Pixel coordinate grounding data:
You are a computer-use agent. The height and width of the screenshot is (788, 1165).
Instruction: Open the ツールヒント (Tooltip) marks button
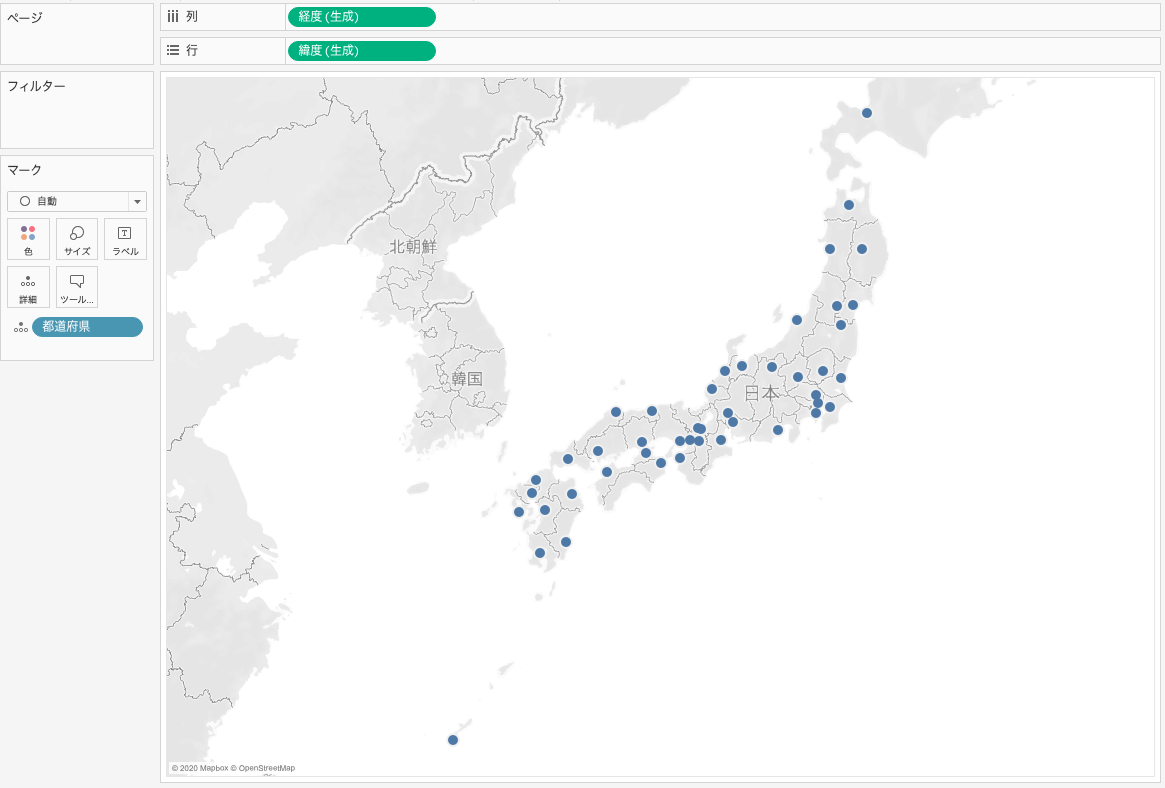[x=77, y=287]
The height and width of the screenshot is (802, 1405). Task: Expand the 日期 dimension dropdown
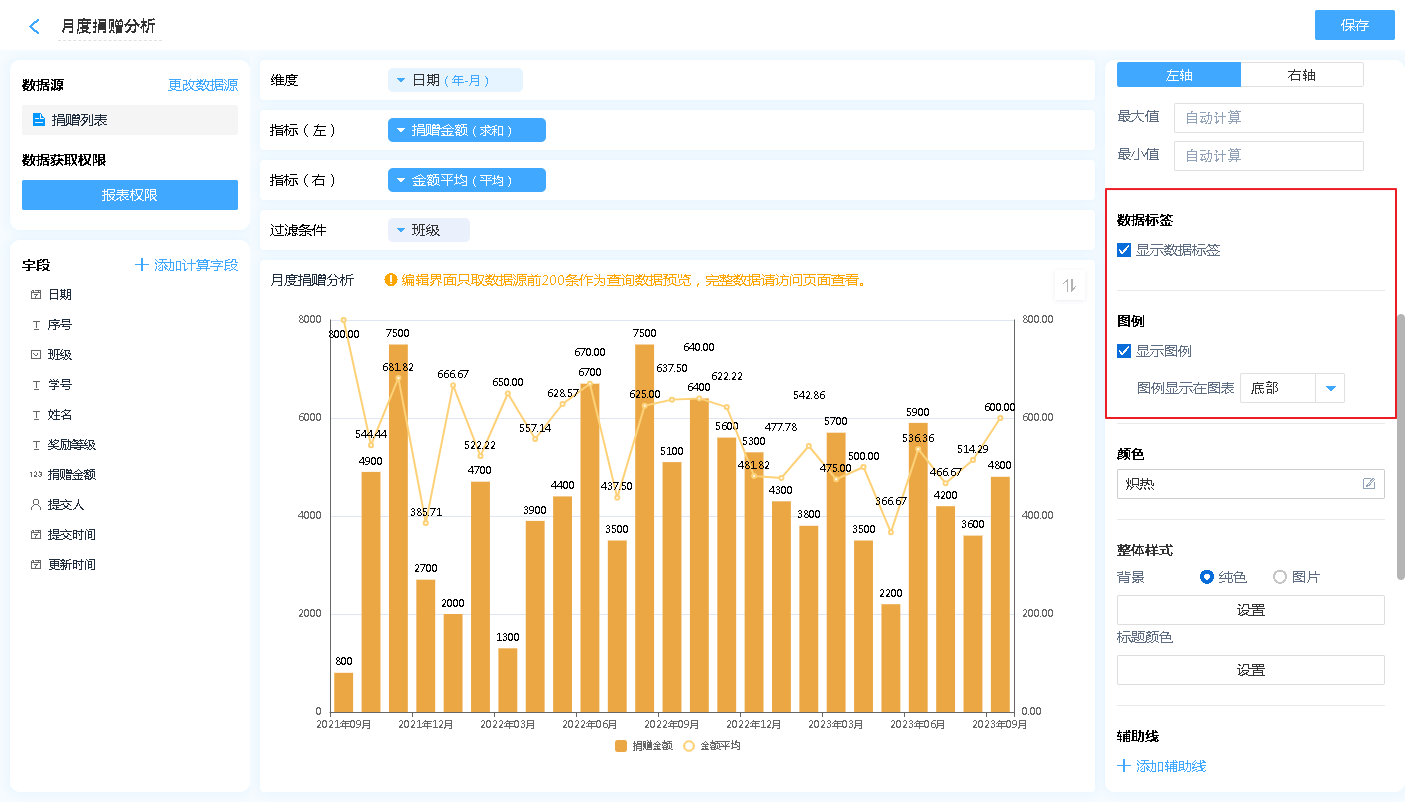point(401,80)
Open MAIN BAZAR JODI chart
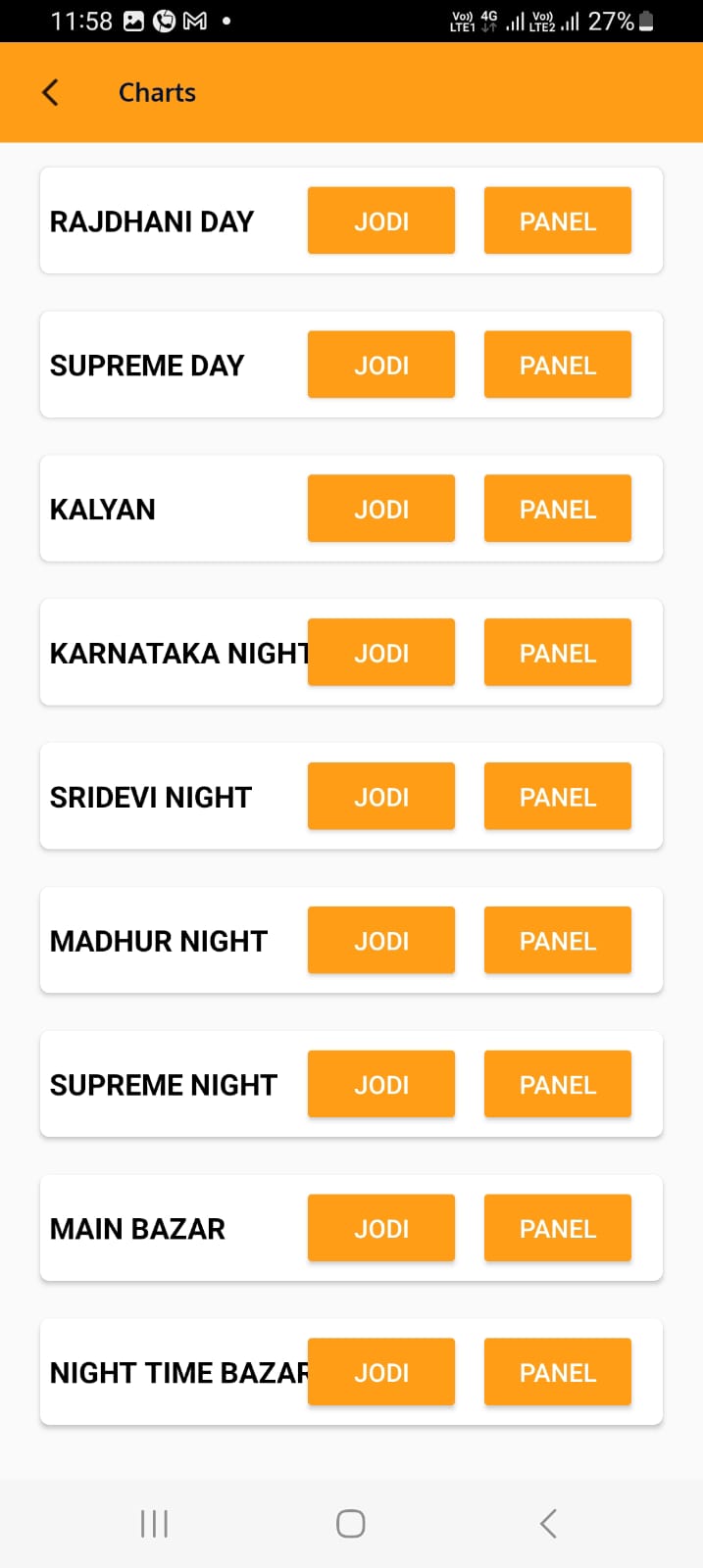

# Exercise brief
Without carrying over any picture, write out the entries above once more, exactly.

# Your solution
You are a computer-use agent. The height and width of the screenshot is (788, 1165).
Instruction: Open the ツールヒント (Tooltip) marks button
[x=77, y=287]
The height and width of the screenshot is (802, 1405). Task: Expand the 日期 dimension dropdown
point(401,80)
Open MAIN BAZAR JODI chart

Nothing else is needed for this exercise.